Resolving merge conflicts

What is a merge conflict?

A merge conflict happens when Git says:

“There are two versions of this file, and I can’t combine them automatically. You need to tell me what the correct version is.”

We want to choose the version that best represents what we need for the project.

For code, this often means keeping parts of both versions. For more complex formats (Jupyter notebooks, PDFs, other binaries), we may only be able to keep one.

Merge conflicts are A Good Thing, Actually

Merge conflicts don’t mean you’ve done something wrong!
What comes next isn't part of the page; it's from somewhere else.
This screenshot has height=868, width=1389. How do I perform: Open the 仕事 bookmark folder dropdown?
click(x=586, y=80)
They are a normal consequence of collaborative work.

If git didn’t throw merge conflicts, it would be trivial to accidentally overwrite and delete someone else’s work.

Why do merge conflicts occur?

Conflicts happen when two branches change the same part of the same file differently.
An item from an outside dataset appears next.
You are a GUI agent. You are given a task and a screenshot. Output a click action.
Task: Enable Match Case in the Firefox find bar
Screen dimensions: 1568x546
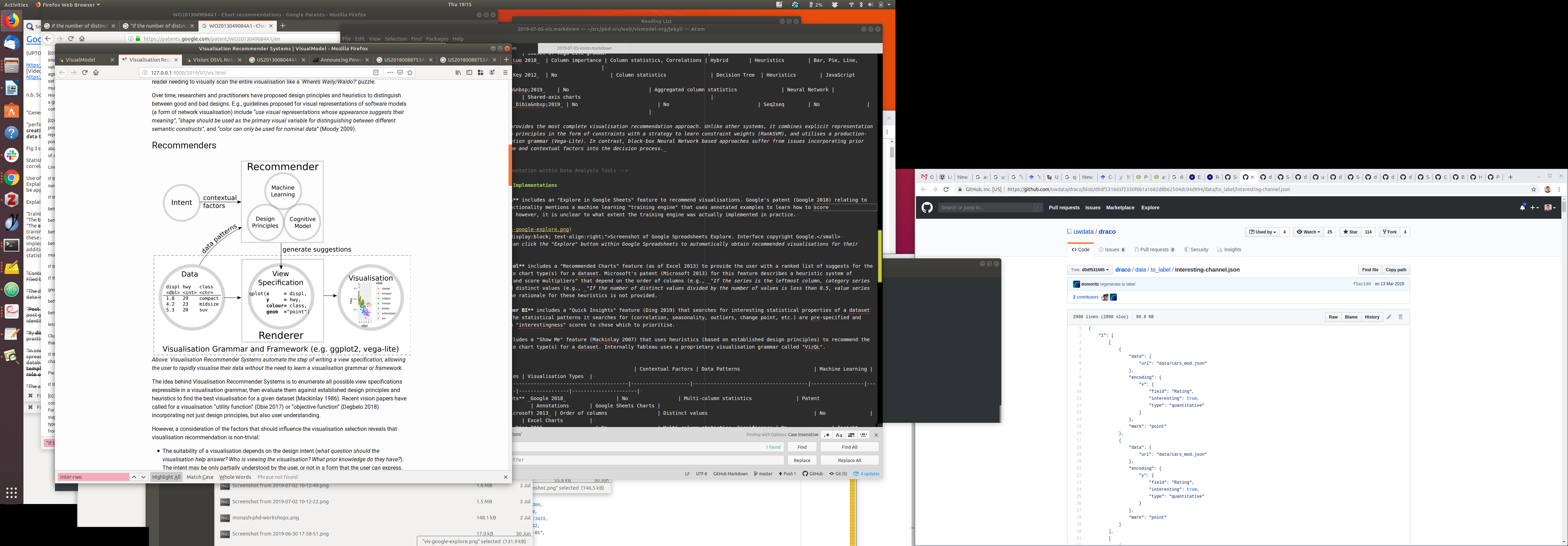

They are a problem specific to collaborative work.

Imagine we have our main branch with a file A0.
This file is worked on by branches B1 and B2.
B1 gets theirs merged in first…
…so we now have a new version of the file on main (A1).
But when it is B2’s turn, the file they are working on may look very different to the one they were working on before - they were working off of A0, not A1!


branch B1:       - B1 -
               /        \ 
main:      A0 ----------- A1 --- ?
               \                /
branch B2:       - B2 - - - - -

If both branches changed different parts of the file, Git will resolve it automatically.

If both changed the same part, Git asks you to choose.

This problem is worse if we commit to main directly.

In this example, branches B1 and B2 could have many many different commits before they get pulled in.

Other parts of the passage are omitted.